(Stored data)

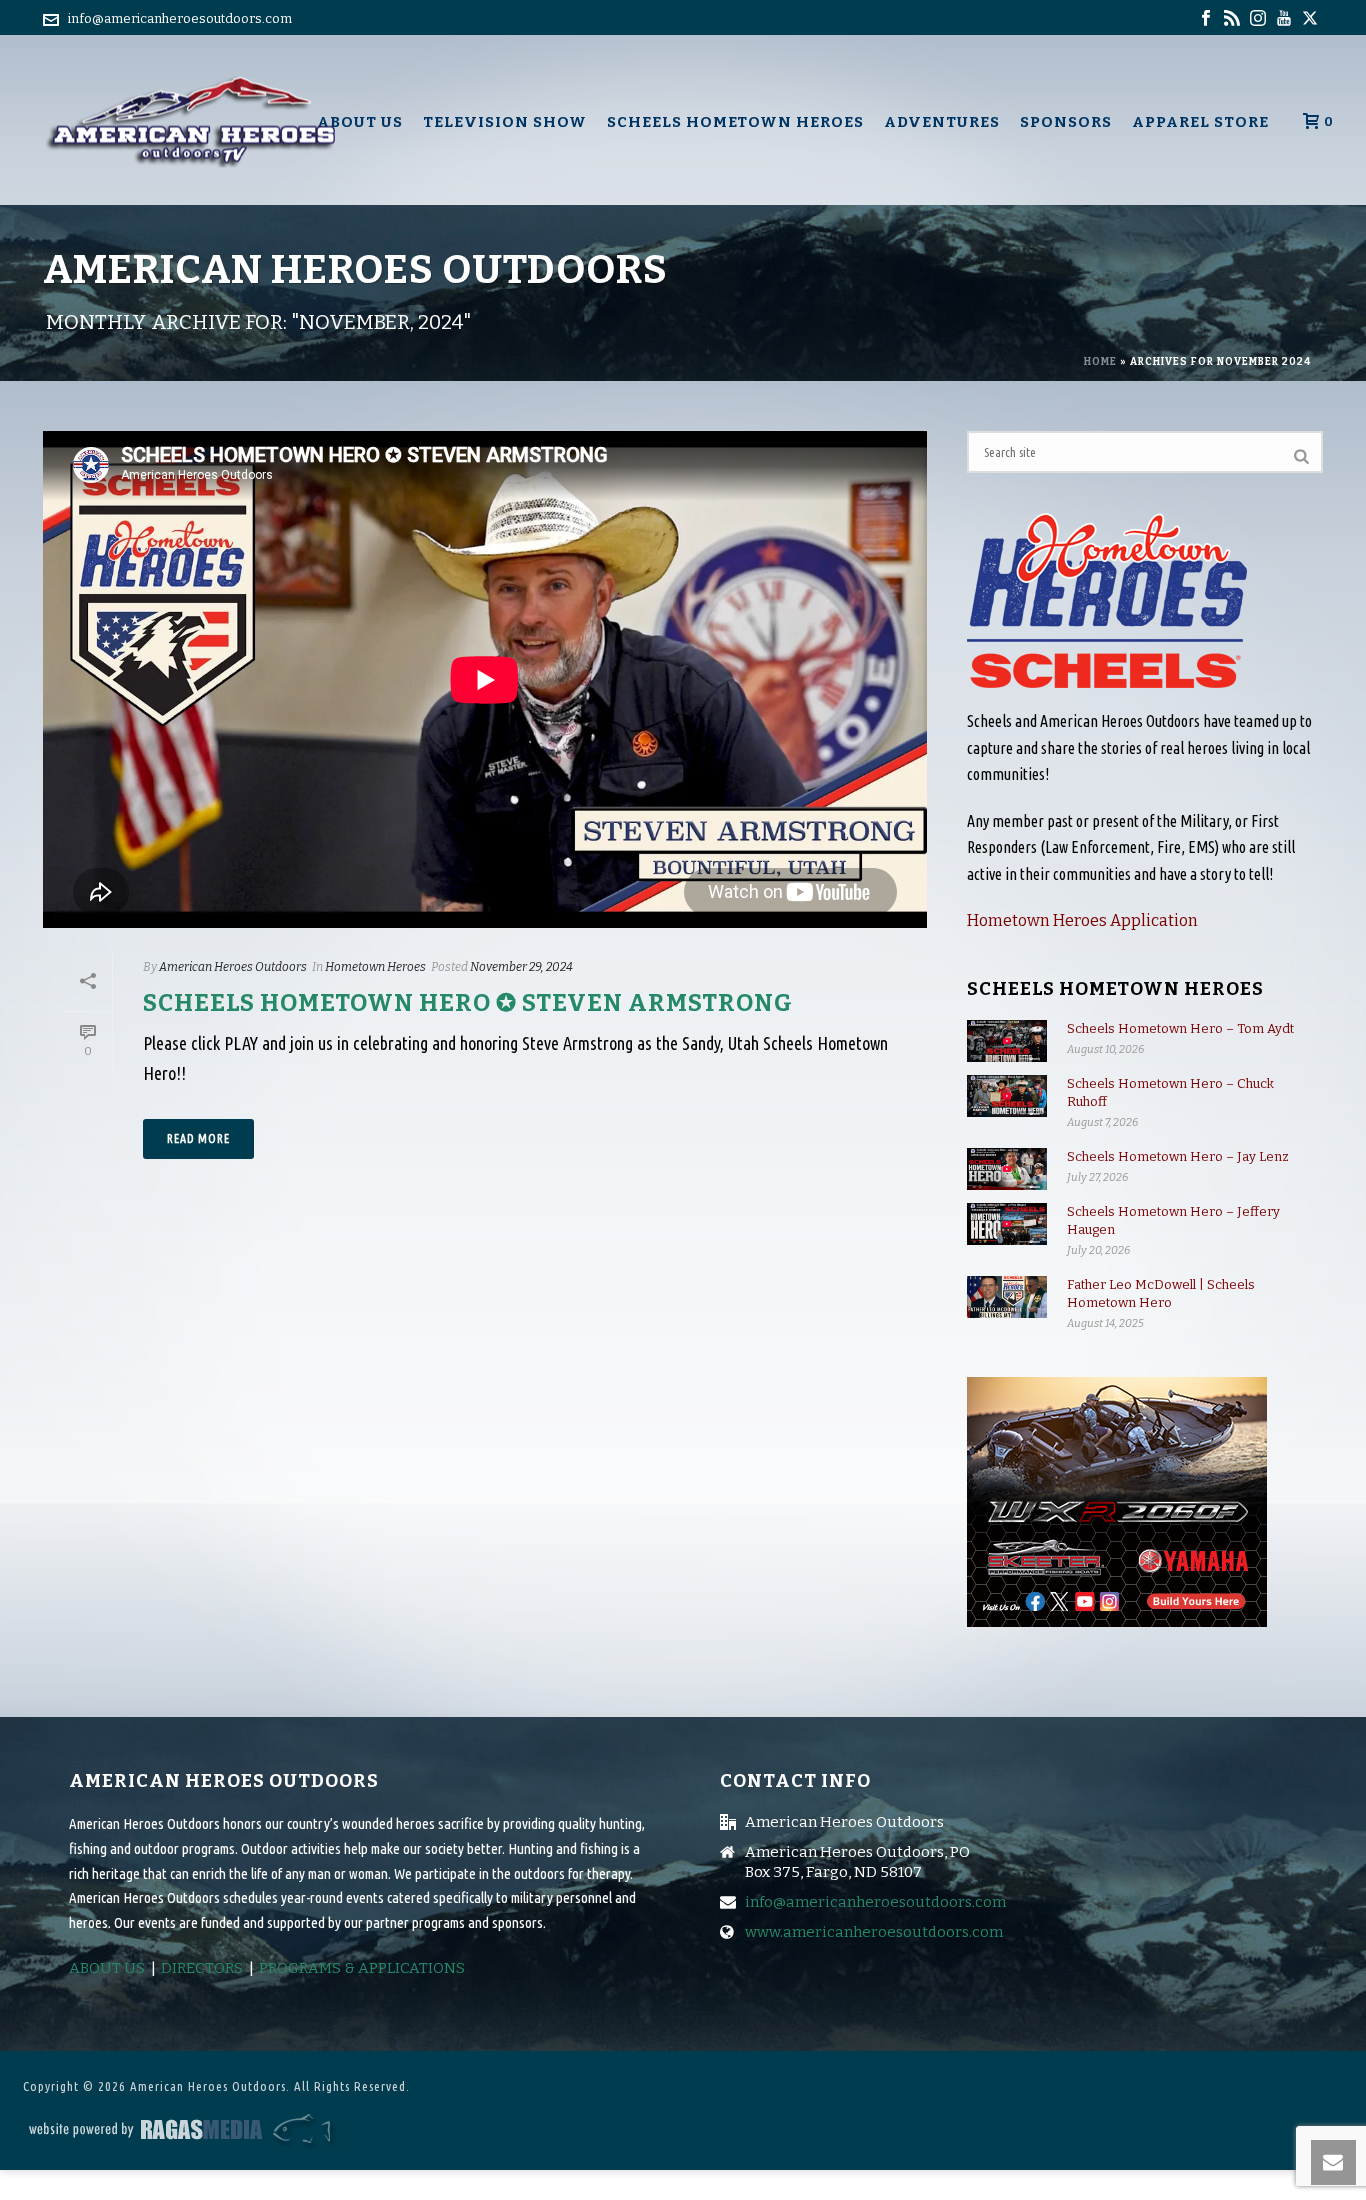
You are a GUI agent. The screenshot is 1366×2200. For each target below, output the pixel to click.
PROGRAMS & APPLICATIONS (362, 1968)
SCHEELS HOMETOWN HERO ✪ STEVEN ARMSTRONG (468, 1003)
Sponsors (1066, 122)
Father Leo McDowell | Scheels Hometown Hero (1161, 1293)
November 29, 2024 (521, 967)
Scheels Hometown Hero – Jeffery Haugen (1173, 1220)
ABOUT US (107, 1968)
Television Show (505, 122)
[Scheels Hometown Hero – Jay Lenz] (1007, 1169)
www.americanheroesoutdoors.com (874, 1932)
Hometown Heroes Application (1082, 920)
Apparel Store (1200, 122)
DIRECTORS (202, 1968)
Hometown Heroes (375, 967)
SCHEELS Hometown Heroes (735, 122)
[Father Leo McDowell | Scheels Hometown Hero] (1007, 1297)
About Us (360, 122)
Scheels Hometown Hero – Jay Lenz (1178, 1156)
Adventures (942, 122)
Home (1100, 362)
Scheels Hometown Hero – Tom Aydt (1180, 1028)
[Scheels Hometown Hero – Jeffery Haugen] (1007, 1224)
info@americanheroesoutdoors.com (180, 18)
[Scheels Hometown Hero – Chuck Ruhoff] (1007, 1096)
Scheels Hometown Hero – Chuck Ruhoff (1170, 1092)
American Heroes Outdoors (233, 967)
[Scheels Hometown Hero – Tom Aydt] (1007, 1041)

Required action:
Give the entries back verbatim and omit the images.

Task result:
You are a GUI agent. The screenshot is 1366×2200. For each target below, output the pixel to click.
PROGRAMS & APPLICATIONS (362, 1968)
SCHEELS HOMETOWN HERO ✪ STEVEN ARMSTRONG (468, 1003)
Sponsors (1066, 122)
Father Leo McDowell | Scheels Hometown Hero (1161, 1293)
November 29, 2024 (521, 967)
Scheels Hometown Hero – Jeffery Haugen (1173, 1220)
ABOUT US (107, 1968)
Television Show (505, 122)
[Scheels Hometown Hero – Jay Lenz] (1007, 1169)
www.americanheroesoutdoors.com (874, 1932)
Hometown Heroes Application (1082, 920)
Apparel Store (1200, 122)
DIRECTORS (202, 1968)
Hometown Heroes (375, 967)
SCHEELS Hometown Heroes (735, 122)
[Father Leo McDowell | Scheels Hometown Hero] (1007, 1297)
About Us (360, 122)
Scheels Hometown Hero – Jay Lenz (1178, 1156)
Adventures (942, 122)
Home (1100, 362)
Scheels Hometown Hero – Tom Aydt (1180, 1028)
[Scheels Hometown Hero – Jeffery Haugen] (1007, 1224)
info@americanheroesoutdoors.com (180, 18)
[Scheels Hometown Hero – Chuck Ruhoff] (1007, 1096)
Scheels Hometown Hero – Chuck Ruhoff (1170, 1092)
American Heroes Outdoors (233, 967)
[Scheels Hometown Hero – Tom Aydt] (1007, 1041)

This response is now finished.